The channels carved into the floor beneath the body ran deeper than those at prior sites. The grooves cut through the worn hardwood and into the subfloor, following lines that Bastien recognized from the practice site they had found in the Tchoupitoulas basement.
“The victim,” Bastien said.
“Louis-Charles Garnier.” Baptiste read from his notes without looking at them. He had memorized the information during the time he had spent alone with the body before making the call. “Hundred and twelve years undead. A vampire from the Bellamy line turned him in 1914. Minor status. No political affiliations on record. He ran a repair shop on Claiborne for the past forty years.”
“Bellamy line.” Bastien’s jaw tightened. The Bellamy family had participated in the 1847 tribunal that authorized the Marchande-Levesque purge. Another bloodline connected to the event that someone was carving into the city’s dead.
Delphine knelt at the edge of the carved channels, her notebook open, her pen moving. She sketched the concentric symbols over the heart with the same attention she gave archival documents, her lines clean and unhurried despite the smell and the wrongness pressing against the walls of the room. She measured the spacing between the three iterations with her fingers, noted the depth differentials, recorded the angle of each carving relative to the body’s centerline.
“The progression is intentional,” she said. Her voice held the analytical register she used when evidence spoke faster than she could transcribe it. “The previous victims carried one symbol over the heart. This one carries three. The depth increases toward the center. The outer ring matches the depth from theearlier scenes. The middle ring doubles it. The inner ring triples it.”
“Escalation in the signature,” Bastien said.
“Escalation in the message.” She looked up from her notebook. “Whoever is doing this has shifted from stating to insisting. The symbol has not changed, but the delivery has. This is not the same level of communication as the earlier killings.”
Baptiste moved to the doorway connecting the front room to the next. He had positioned himself where he could observe the scene and the street at once, his body angled to cover both sightlines. “The contact said the door was open. Not forced. Unlatched and swung wide.”
“Display,” Bastien said.
“The previous bodies turned up in contained spaces. Basements. Sealed rooms. Locations that required effort to access. The killer placed this one behind an open door on a residential street at a time when foot traffic would guarantee discovery.”

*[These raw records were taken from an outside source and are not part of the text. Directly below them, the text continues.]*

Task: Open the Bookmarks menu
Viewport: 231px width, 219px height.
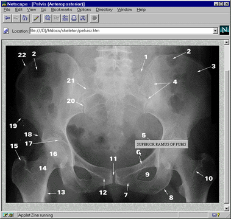Action: [x=62, y=10]
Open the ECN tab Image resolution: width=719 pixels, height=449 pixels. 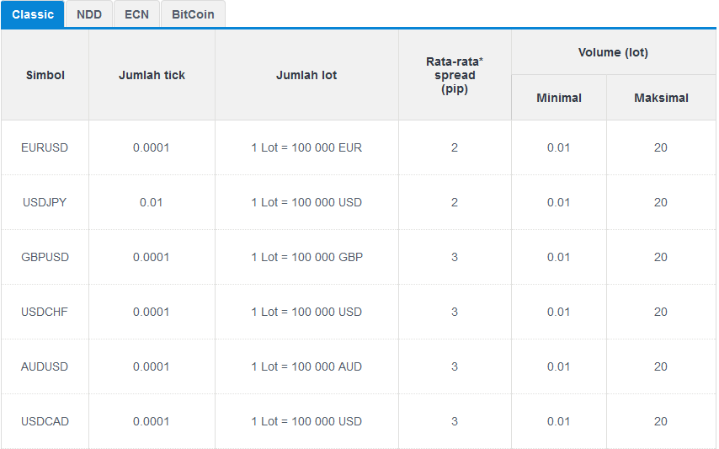pyautogui.click(x=136, y=14)
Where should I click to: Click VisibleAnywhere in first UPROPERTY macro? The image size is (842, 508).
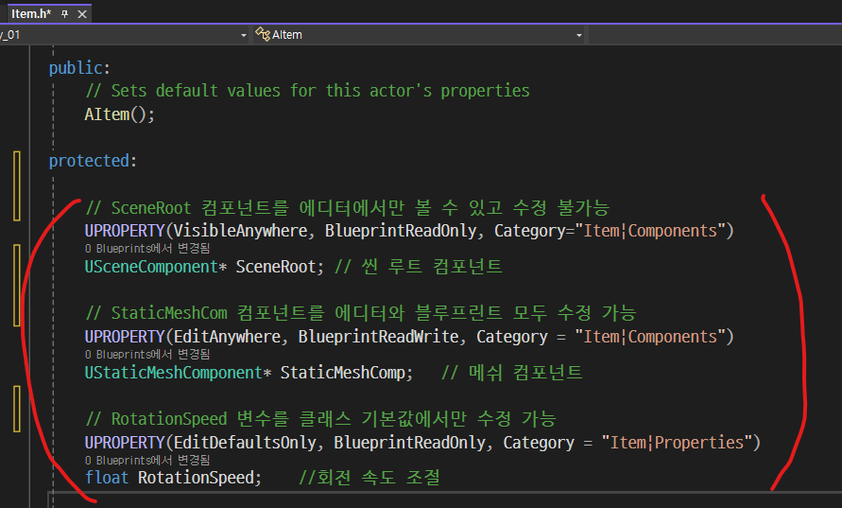[x=240, y=231]
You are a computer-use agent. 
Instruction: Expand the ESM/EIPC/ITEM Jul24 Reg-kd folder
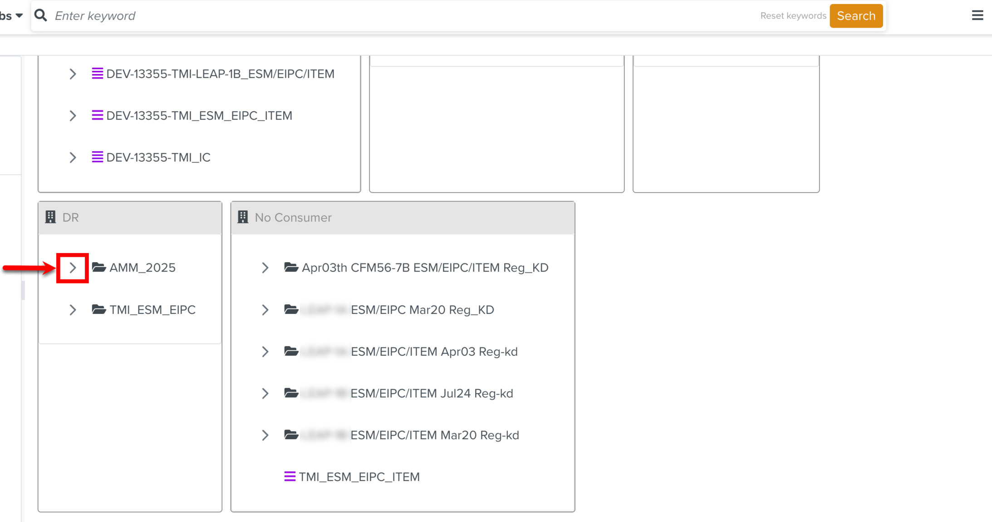(x=265, y=393)
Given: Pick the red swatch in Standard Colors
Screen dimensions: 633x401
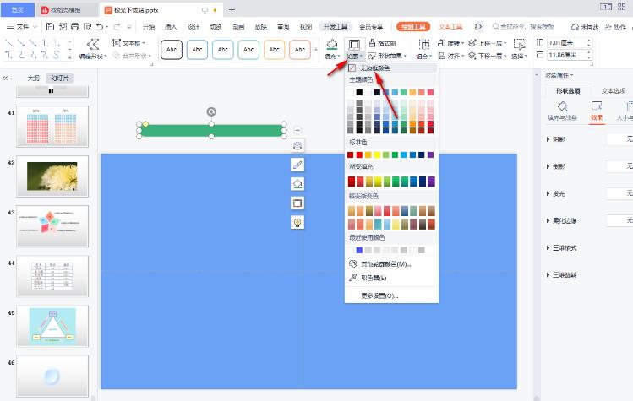Looking at the screenshot, I should (x=361, y=155).
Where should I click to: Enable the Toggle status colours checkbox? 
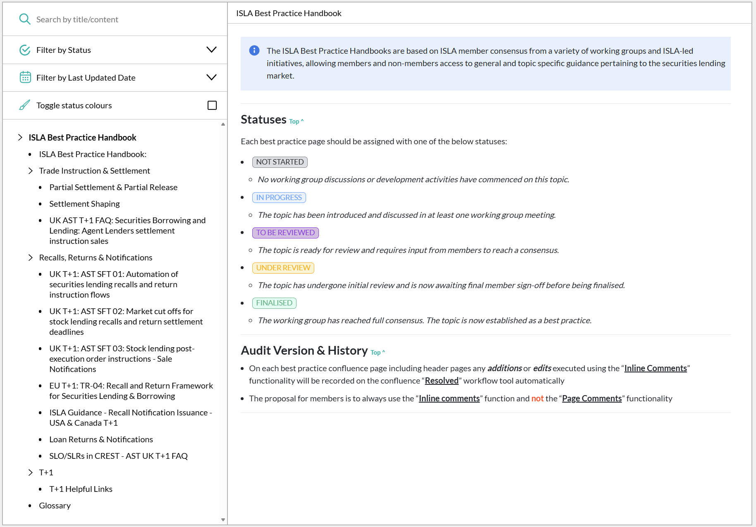coord(212,105)
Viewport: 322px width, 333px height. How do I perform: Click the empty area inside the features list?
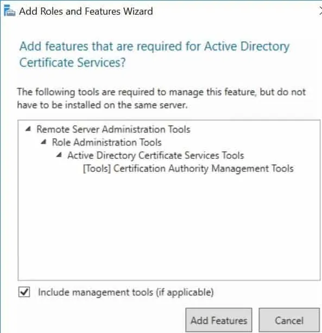169,227
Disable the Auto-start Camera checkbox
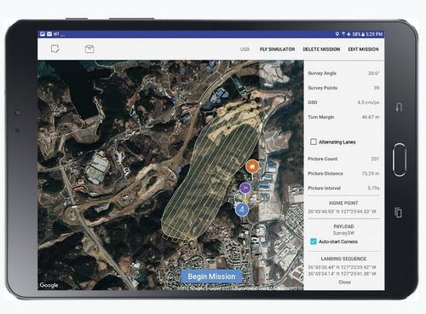426x314 pixels. [x=314, y=241]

Delphine closed her notebook and stood. She crossed to the body and crouched beside the head, studying the face. The vampire’s expression held the frozen recognition Bastien had documented at every scene, that instant of understanding that preceded the final moment.
“He knew the killer,” she said. “The expression matches the others.”
“They all knew the killer.”
“Which means the killer moves within the same circles as the victims. Has access to vampires across multiple bloodlines and multiple status levels. And has now decided that concealment is no longer necessary.” She stood and faced Bastien across the body. “The escalation follows a logic. Deeper carvings, repeated symbols, increasing visibility. Each killing builds on the one before it.”
The curse flared.
The spike hit without warning, driving through his arm and outward into the rest of his extremities. His vision contracted. The room narrowed to a point centered on the concentric symbols carved into the chest of Louis-Charles Garnier, and the symbols pulled at his awareness with a gravitational force that had no physical origin.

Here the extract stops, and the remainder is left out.